Your task.
Would you transcribe each of the entries exactly, with nothing added or dropped?

Data records
Segment Open
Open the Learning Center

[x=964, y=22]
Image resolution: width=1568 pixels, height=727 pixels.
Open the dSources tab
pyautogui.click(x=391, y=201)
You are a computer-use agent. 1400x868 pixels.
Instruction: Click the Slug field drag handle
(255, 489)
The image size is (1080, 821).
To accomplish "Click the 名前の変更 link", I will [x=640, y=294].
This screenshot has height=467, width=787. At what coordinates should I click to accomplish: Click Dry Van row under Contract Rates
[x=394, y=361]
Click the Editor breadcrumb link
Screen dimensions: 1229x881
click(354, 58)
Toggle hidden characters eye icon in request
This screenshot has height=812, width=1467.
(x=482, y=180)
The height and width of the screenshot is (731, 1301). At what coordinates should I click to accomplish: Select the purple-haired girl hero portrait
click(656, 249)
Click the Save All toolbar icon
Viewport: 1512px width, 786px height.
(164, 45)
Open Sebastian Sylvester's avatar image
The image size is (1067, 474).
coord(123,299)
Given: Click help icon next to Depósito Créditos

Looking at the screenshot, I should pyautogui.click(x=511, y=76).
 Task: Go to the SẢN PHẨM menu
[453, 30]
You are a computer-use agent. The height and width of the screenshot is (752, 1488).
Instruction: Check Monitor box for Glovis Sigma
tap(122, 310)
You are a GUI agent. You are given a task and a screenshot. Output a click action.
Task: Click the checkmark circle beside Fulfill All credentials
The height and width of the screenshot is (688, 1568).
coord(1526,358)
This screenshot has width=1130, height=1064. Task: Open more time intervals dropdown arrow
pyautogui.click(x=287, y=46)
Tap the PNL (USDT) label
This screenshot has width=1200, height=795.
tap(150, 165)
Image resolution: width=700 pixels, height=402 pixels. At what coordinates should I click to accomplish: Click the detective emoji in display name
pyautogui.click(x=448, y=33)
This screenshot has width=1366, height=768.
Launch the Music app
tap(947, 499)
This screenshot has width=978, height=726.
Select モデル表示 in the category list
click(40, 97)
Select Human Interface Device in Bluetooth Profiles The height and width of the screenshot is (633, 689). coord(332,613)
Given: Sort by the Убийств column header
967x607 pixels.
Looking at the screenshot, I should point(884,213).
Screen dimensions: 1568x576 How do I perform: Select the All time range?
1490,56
Segment Closed
Response to this exercise.
Open the Learning Center

[x=964, y=22]
Image resolution: width=1568 pixels, height=727 pixels.
Open the dSources tab
pyautogui.click(x=391, y=201)
You are a computer-use agent. 1400x868 pixels.
Instruction: Click the Slug field drag handle
(255, 489)
The image size is (1080, 821).
To accomplish "Click the 名前の変更 link", I will [x=640, y=294].
This screenshot has height=467, width=787. At what coordinates should I click to accomplish: Click Dry Van row under Contract Rates
[x=394, y=361]
Click the Editor breadcrumb link
Screen dimensions: 1229x881
click(354, 58)
Toggle hidden characters eye icon in request
This screenshot has height=812, width=1467.
(x=482, y=180)
The height and width of the screenshot is (731, 1301). At what coordinates should I click to accomplish: Select the purple-haired girl hero portrait
click(656, 249)
Click the Save All toolbar icon
Viewport: 1512px width, 786px height.
(164, 45)
Open Sebastian Sylvester's avatar image
The image size is (1067, 474).
coord(123,299)
Given: Click help icon next to Depósito Créditos

Looking at the screenshot, I should pyautogui.click(x=511, y=76).
 Task: Go to the SẢN PHẨM menu
[453, 30]
You are a computer-use agent. The height and width of the screenshot is (752, 1488).
Instruction: Check Monitor box for Glovis Sigma
tap(122, 310)
You are a GUI agent. You are given a task and a screenshot. Output a click action.
Task: Click the checkmark circle beside Fulfill All credentials
The height and width of the screenshot is (688, 1568).
coord(1526,358)
This screenshot has width=1130, height=1064. Task: Open more time intervals dropdown arrow
pyautogui.click(x=287, y=46)
Tap the PNL (USDT) label
This screenshot has width=1200, height=795.
tap(150, 165)
Image resolution: width=700 pixels, height=402 pixels. At what coordinates should I click to accomplish: Click the detective emoji in display name
pyautogui.click(x=448, y=33)
This screenshot has width=1366, height=768.
Launch the Music app
tap(947, 499)
This screenshot has width=978, height=726.
Select モデル表示 in the category list
click(40, 97)
Select Human Interface Device in Bluetooth Profiles The height and width of the screenshot is (633, 689). coord(332,613)
Given: Sort by the Убийств column header
967x607 pixels.
Looking at the screenshot, I should point(884,213).
Screen dimensions: 1568x576 How do I perform: Select the All time range?
1490,56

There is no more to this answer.